Sarebbe andata per forza così? Non possiamo saperlo, ma certamente i precedenti non depongono a favore di Raggi e della sua maggioranza. Quello più noto di tutti riguarda Giovanni Favia, che nel 2010 aveva ottenuto il 7% col M5S alle regionali in Emilia Romagna (alla prima partecipazione elettorale del MoVimento, quando ancora le percentuali a due cifre erano lontane), mentre alla fine del 2014 il suo progetto civico Liberi cittadini (da lui promosso, senza la sua candidatura diretta) superò a stento l'1%; negli anni Favia aveva ottenuto la stima di vari attiVisti per il suo impegno, ma dopo la revoca del simbolo seguita alla trasmissione del noto "fuorionda" contro Casaleggio sr le cose erano cambiate non poco.
In generale, comunque, dopo le prime esperienze delle Liste ciViche a 5 Stelle (2009) e le prime uscite elettorali del MoVimento (2010), a partire dalla partecipazione alle regionali in Sicilia (2012) il M5S spesso ha visto concretizzarsi una tendenza: a un numero di voti consistenti per il simbolo si accompagna una bassa espressione di preferenze a favore dei singoli candidati. Il fenomeno è poco evidente nei comuni medio-piccoli (su quella scala casi i candidati consiglieri sono piuttosto conoscibili da parte dei cittadini, compresi i non militanti), mentre si accentua - e di molto - quando il numero di elettori coinvolti si allarga. Almeno all'ultimo turno elettorale, in realtà, Roma ha costituito un'eccezione: Marcello De Vito infatti è risultato il top scorer assoluto delle preferenze nel 2016 e pure l'attuale capogruppo Ferrara si era ben difeso; nel 2013, invece, pur essendo andata abbastanza bene a Daniele Frongia e a Virginia Raggi, il distacco tra le preferenze ottenute da loro e dagli altri candidati era comunque ben visibile. Un fenomeno simile si è riscontrato - non senza polemiche, puntualmente rimbalzate sui vari media - con riferimento alle consultazioni interne per determinare la composizione delle liste nelle realtà più grandi (comprese, dunque, le cd. "parlamentarie"): in quei casi, come è noto, alla base delle candidature c'è stato un numero decisamente ridotto di voti online.
Questo ovviamente non significa che all'interno del M5S sia impossibile costruire un consenso personale per la singola persona: il risultato di De Vito, come si diceva, smentisce quella tesi.
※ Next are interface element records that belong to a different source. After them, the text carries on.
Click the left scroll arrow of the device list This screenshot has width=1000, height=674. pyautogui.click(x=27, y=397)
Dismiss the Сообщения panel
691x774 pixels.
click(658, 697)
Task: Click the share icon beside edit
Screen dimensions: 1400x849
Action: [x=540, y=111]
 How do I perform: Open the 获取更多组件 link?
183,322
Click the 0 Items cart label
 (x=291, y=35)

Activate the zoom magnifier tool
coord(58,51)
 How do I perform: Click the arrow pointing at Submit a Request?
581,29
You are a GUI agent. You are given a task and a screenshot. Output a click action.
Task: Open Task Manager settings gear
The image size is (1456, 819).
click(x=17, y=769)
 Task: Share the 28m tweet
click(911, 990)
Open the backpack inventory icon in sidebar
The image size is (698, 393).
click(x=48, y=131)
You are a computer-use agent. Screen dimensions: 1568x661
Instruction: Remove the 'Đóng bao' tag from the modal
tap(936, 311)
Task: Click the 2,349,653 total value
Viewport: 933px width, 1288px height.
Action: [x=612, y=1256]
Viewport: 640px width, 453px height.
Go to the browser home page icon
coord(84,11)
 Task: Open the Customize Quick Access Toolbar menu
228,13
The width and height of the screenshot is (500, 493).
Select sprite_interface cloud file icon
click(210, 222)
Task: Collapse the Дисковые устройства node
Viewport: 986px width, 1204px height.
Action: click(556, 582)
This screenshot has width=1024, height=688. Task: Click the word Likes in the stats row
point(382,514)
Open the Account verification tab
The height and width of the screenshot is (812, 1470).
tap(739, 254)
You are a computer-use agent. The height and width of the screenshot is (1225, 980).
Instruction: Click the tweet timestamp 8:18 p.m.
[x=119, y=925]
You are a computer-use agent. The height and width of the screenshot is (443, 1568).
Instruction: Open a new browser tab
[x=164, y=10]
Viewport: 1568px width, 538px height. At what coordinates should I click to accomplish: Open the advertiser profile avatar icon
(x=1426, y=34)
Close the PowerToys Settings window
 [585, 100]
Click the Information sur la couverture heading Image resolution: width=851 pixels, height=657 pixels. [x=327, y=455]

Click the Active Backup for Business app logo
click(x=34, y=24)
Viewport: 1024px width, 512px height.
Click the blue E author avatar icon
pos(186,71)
E' un fatto, però, che la struttura del M5S è profondamente diversa rispetto - ad esempio - a quella dei partiti della Prima Repubblica, il cui grado di penetrazione era tale da riuscire a mobilitare una vasta parte dell'elettorato e da poter prevedere con un minimo scarto il numero di preferenze che ciascun candidato avrebbe ottenuto (con tutto ciò che di negativo ciò comportava, in termini di clientele, lotte intestine tra candidati, etc.). Prima del 1992 il simbolo contava molto - anche più di oggi, probabilmente - ma anche il nome o il numero da scrivere accanto aveva decisamente peso ed erano piuttosto rari i voti alla sola lista, senza l'espressione di preferenze.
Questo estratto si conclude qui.